* **Supplied text**:
^^^^

Article Text


Portable spectral Doppler echocardiographic device: overcoming limitations
  1. J Quiles,
  2. M Á García-Fernández,
  3. P B Almeida,
  4. E Pérez-David,
  5. J Bermejo,
  6. M Moreno,
  7. P Avanzas
  1. Non-invasive Cardiology Laboratory, Hospital Universitario Gregorio Marañón, Madrid, Spain
  1. Correspondence to:
    Dr M A García-Fernández, Echocardiography Laboratory, Department of Cardiology, Hospital General Universitario Gregorio Marañón, Dr Esquerdo 46, 28007 Madrid, Spain;


Background: There is evidence that new portable echocardiographic devices are useful in evaluating heart anatomy and function, but a lack of Doppler modes has up to now been an important limitation in obtaining haemodynamic data.

Objectives: To report the Doppler capabilities of a new hand held echocardiographic device.

Design: Blinded comparison of two types of echocardiography machine.

Setting: Tertiary care centre.

Patients: 98 consecutive patients were randomly imaged with the hand held device, with a standard platform as reference.

Outcome measures: Pulsed wave transmitral Doppler inflow tract velocities, deceleration time, and continuous wave Doppler measurements of aortic ejection and tricuspid regurgitation peak velocities were recorded.

^^^^

* **Information provided**:
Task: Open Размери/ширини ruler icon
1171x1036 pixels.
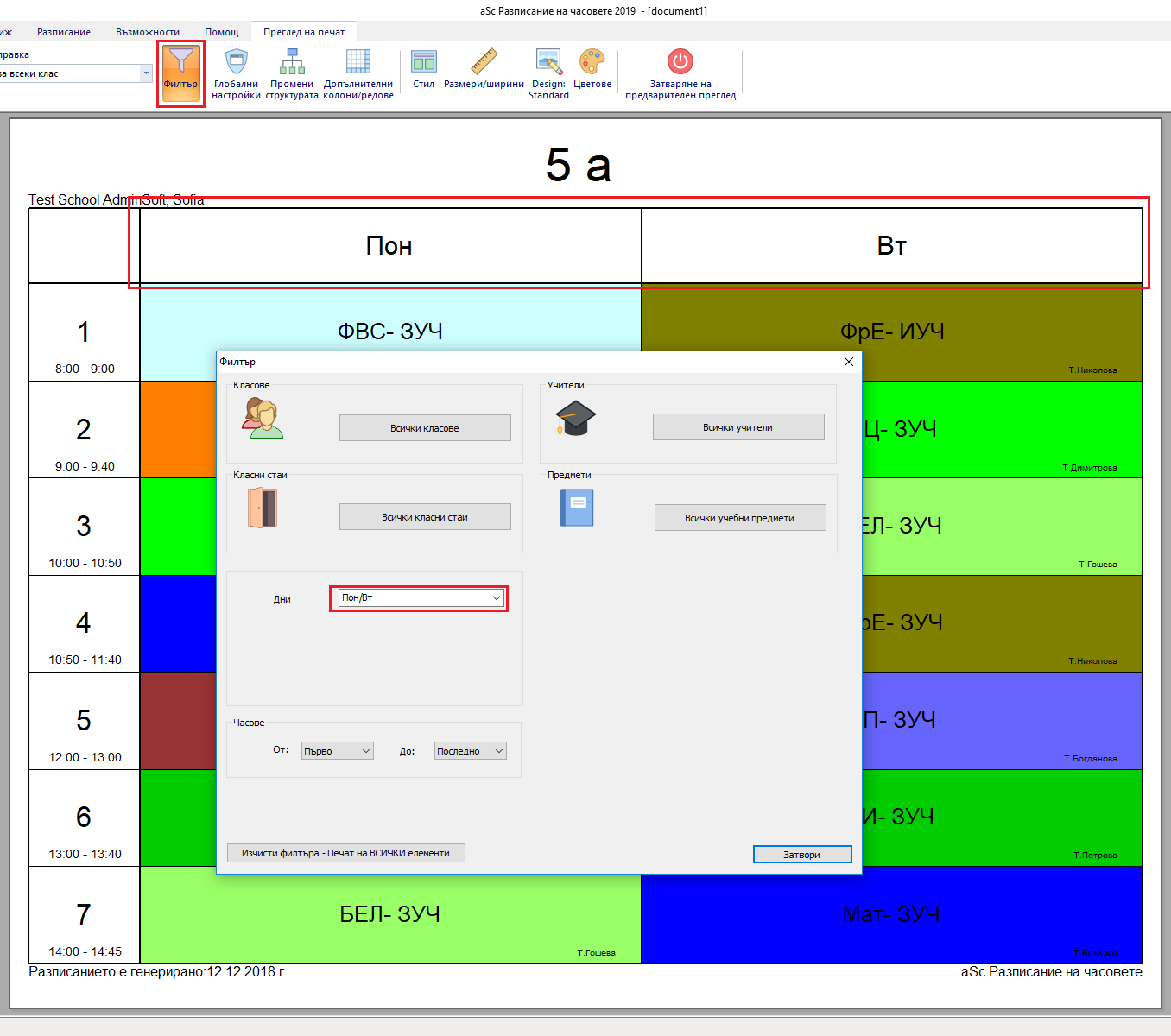Action: pyautogui.click(x=484, y=62)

^^^^

* **Instructions to follow**:
Reproduce the passage of the abstract on the portable Doppler echocardiographic device between "Objectives: To report" and "Tertiary care centre.", inclusive, substituting "Masked" for "Blinded".

* **Finished task**:
Objectives: To report the Doppler capabilities of a new hand held echocardiographic device.

Design: Masked comparison of two types of echocardiography machine.

Setting: Tertiary care centre.